We meet King Ahashveros just as he’s finishing up a 180-day long party and beginning another “feast,” this time for all the citizens of Shushan, the capital. By the seventh day of this second round of parties, the king’s heart is “merry with wine”; in this drunk state, he sends for his wife Vashti, wanting to show off her beauty to all those in attendance. Vashti refuses. The king is furious– so furious he gets rid of her and seeks a new queen.
And that’s where the heroism begins, right there when Vashti says “no.” Rejecting the king’s request was a big deal—so big, in fact, that one of Ahashveros’ councilmen warned that it would have ripple effects across the entire kingdom. Vashti’s refusal was a stain upon the perceived control of the king over his kingdom. What was worse, the king’s adviser noted, was that other women would follow by example and use Vashti’s refusal as authorization to disobey their own husbands.

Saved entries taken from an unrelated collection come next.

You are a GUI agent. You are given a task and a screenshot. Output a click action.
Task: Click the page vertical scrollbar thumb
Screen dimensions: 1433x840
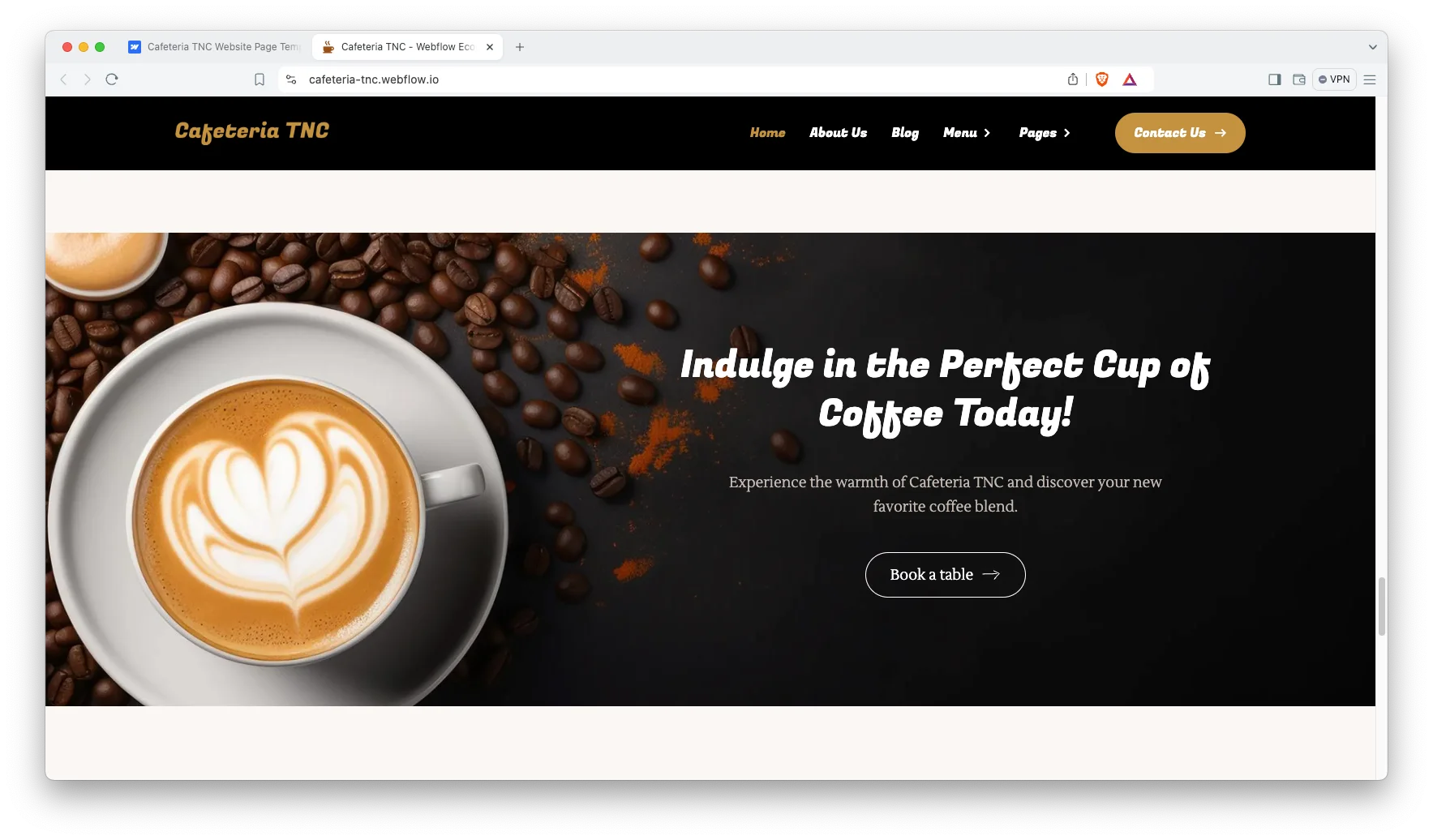click(1382, 606)
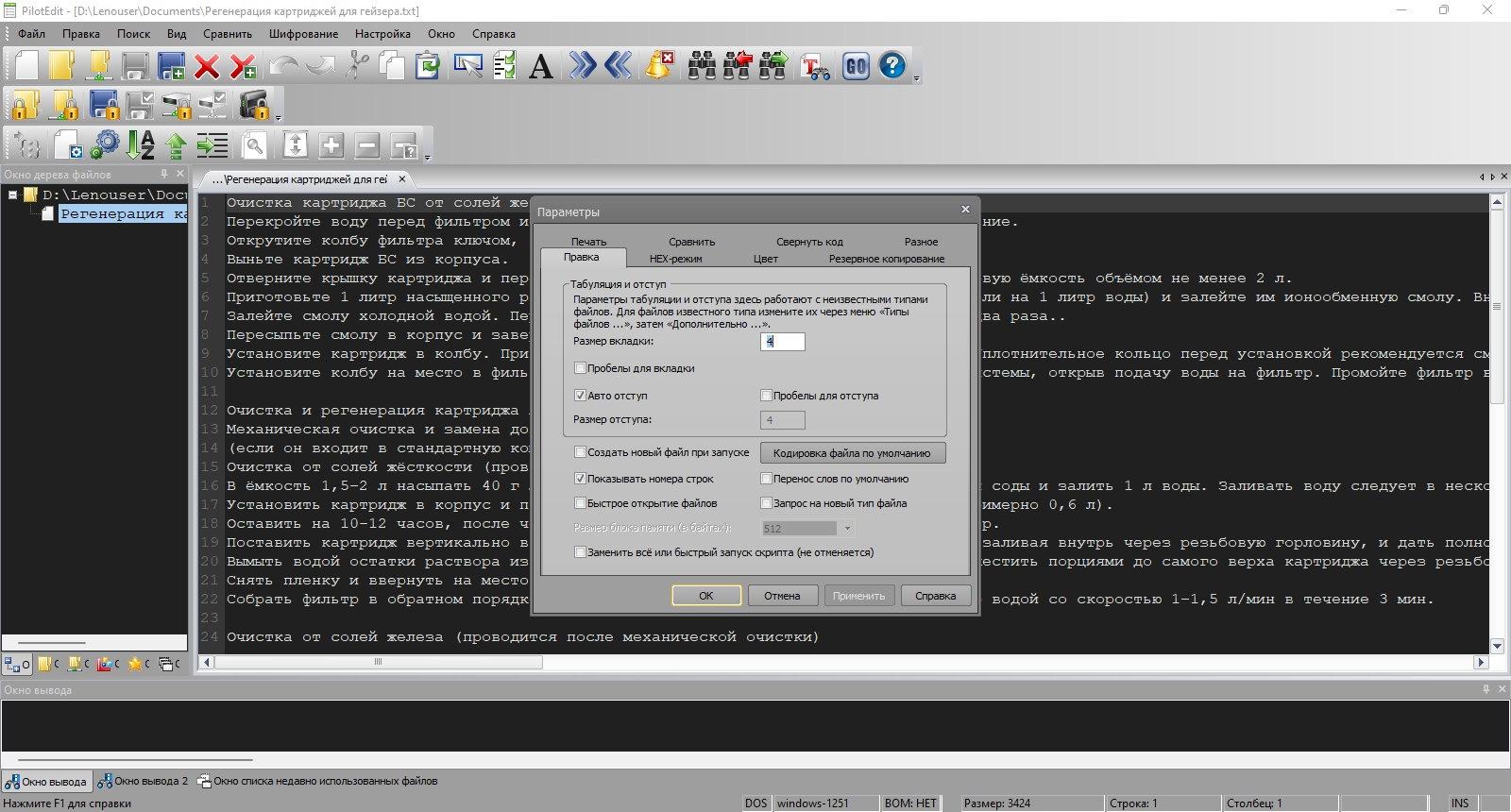Click the blue GO icon
Screen dimensions: 1511x812
click(x=856, y=65)
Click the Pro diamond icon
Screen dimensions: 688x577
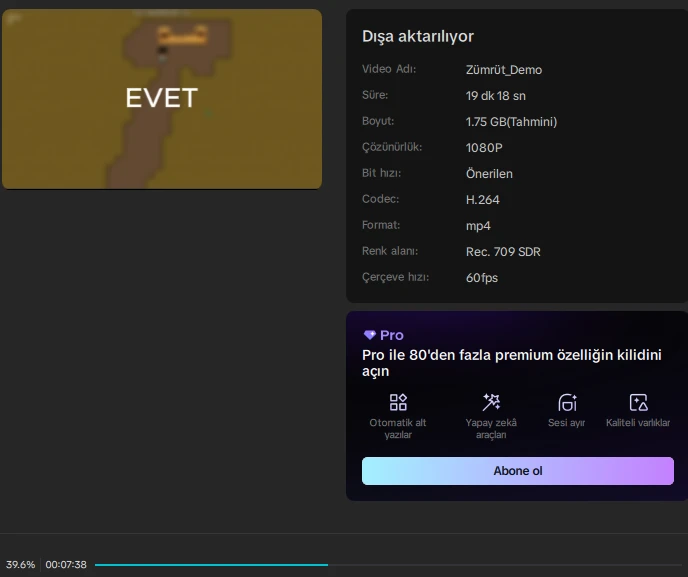point(369,335)
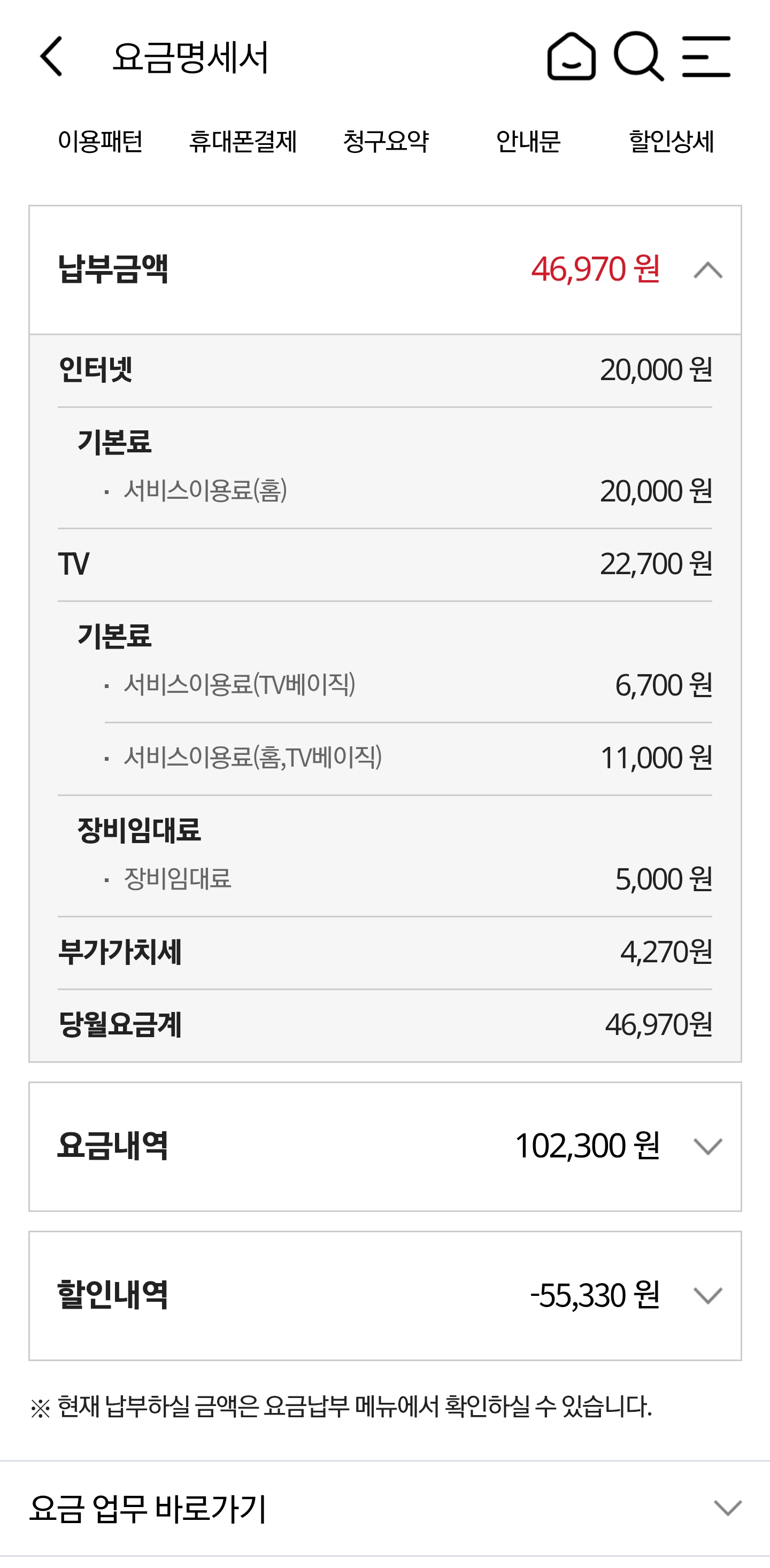Viewport: 770px width, 1568px height.
Task: Open the 할인상세 tab
Action: tap(671, 141)
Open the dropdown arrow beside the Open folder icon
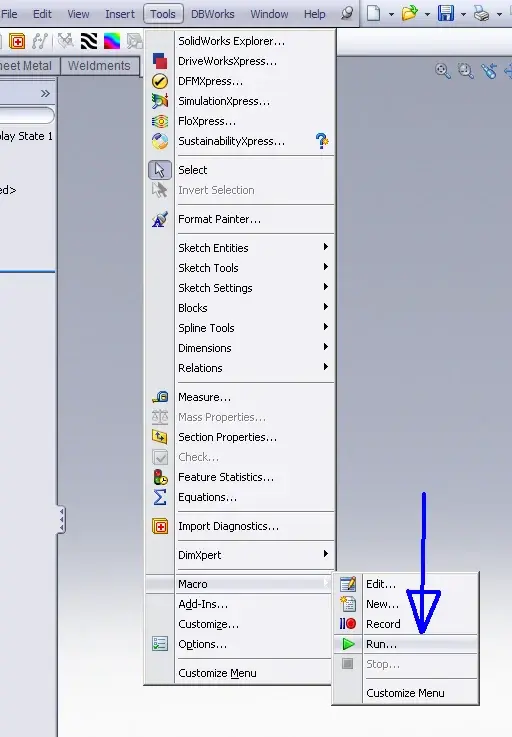 coord(427,15)
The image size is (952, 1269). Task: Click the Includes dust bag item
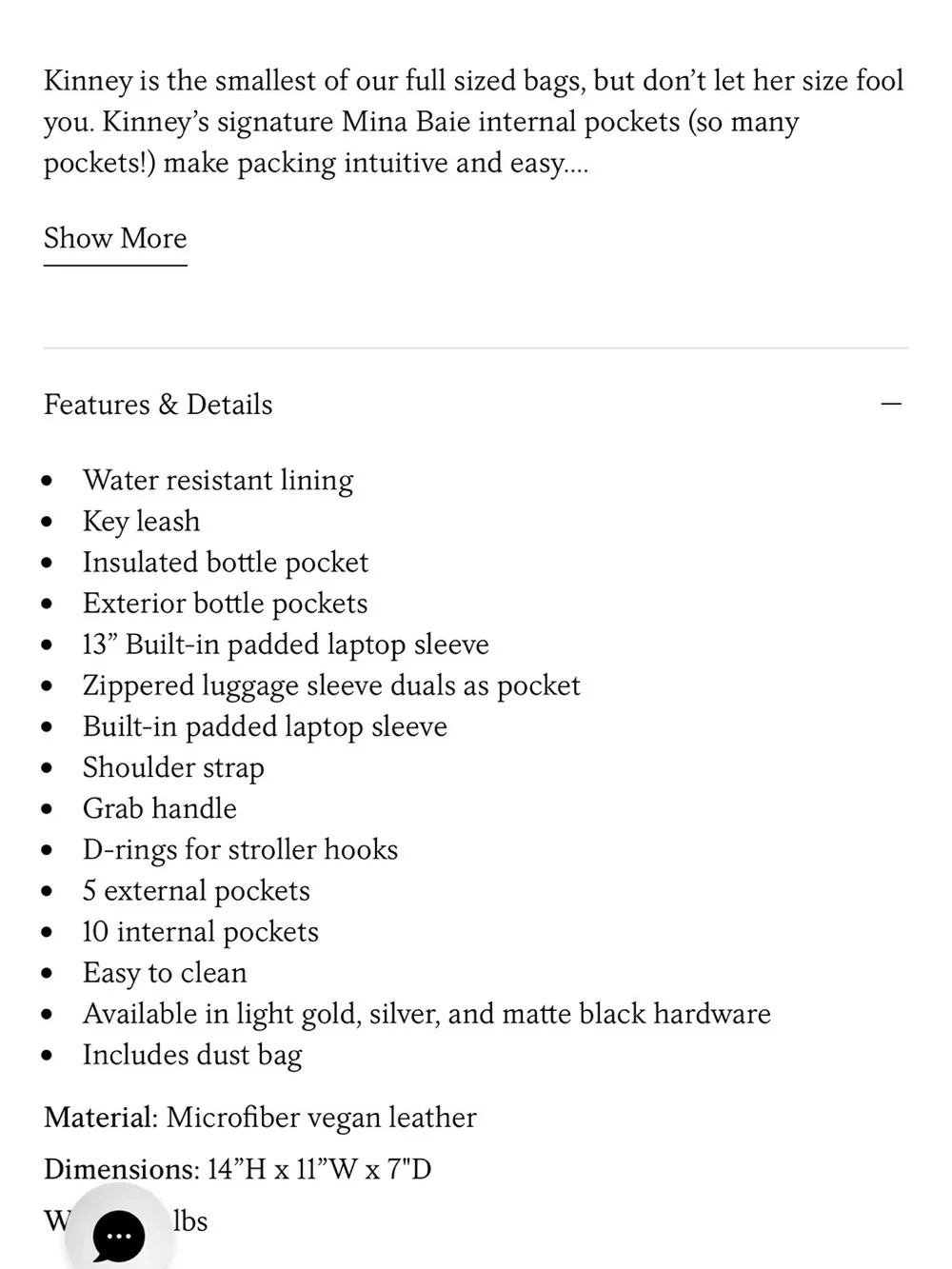click(x=192, y=1055)
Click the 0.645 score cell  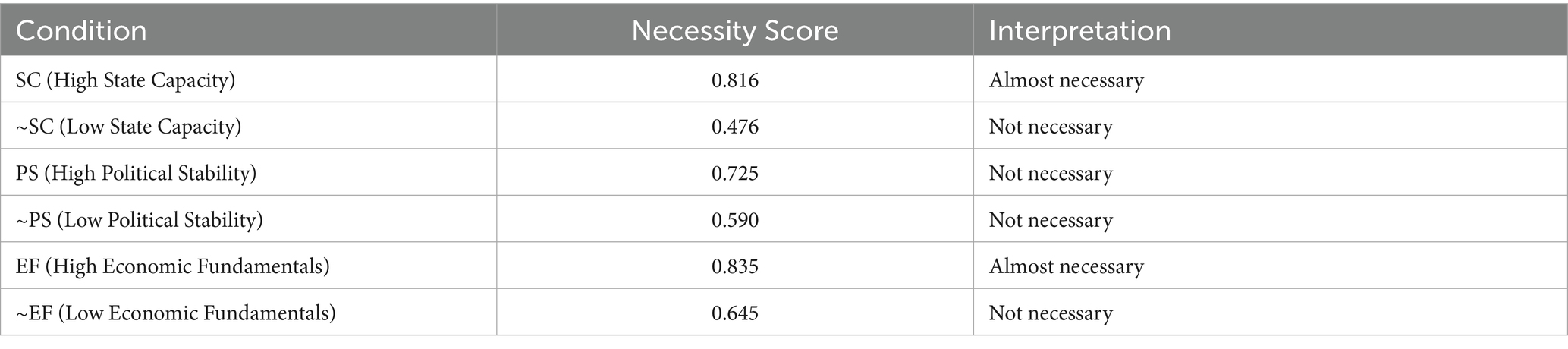click(x=734, y=313)
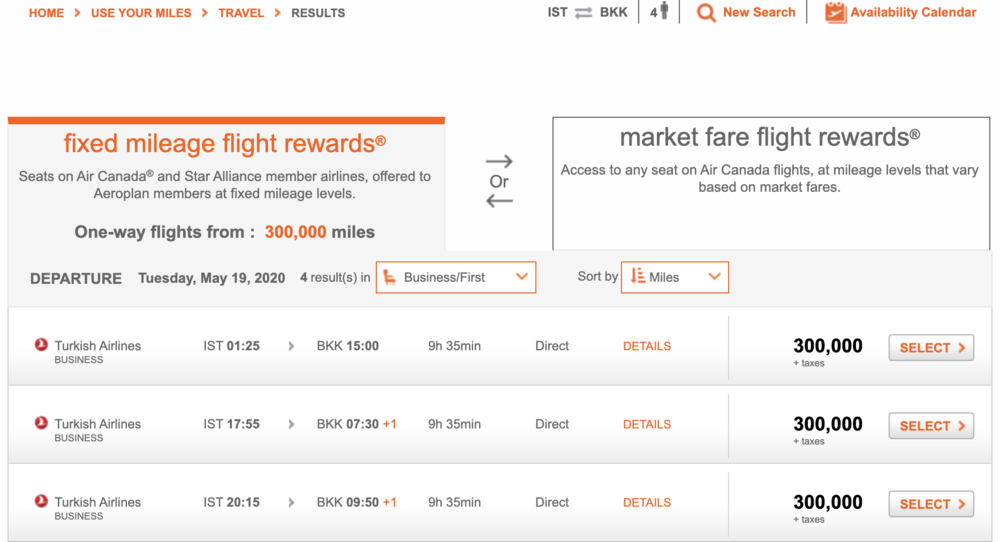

As a woman in a position of power, Vashti did exactly what she should have: she used her public status to lead by example, empowering citizens against abuse. It’s not just that Vashti took a stand against the objectification of her own body. Vashti served as a role model for the entirety of the female population of the kingdom… and for girls today looking for strong female role models. Two thousand years later, women’s rights advocate and abolitionist Harriet Beecher Stowe called Vashti’s radical refusal the “first stand for women’s rights.”
So maybe it’s time to re-think our costume choices. When we dress up as Vashti, we should do so with pride and not derision—after all, while Esther nobly stood up on behalf of Jewish people, Vashti stood up just as nobly for womankind.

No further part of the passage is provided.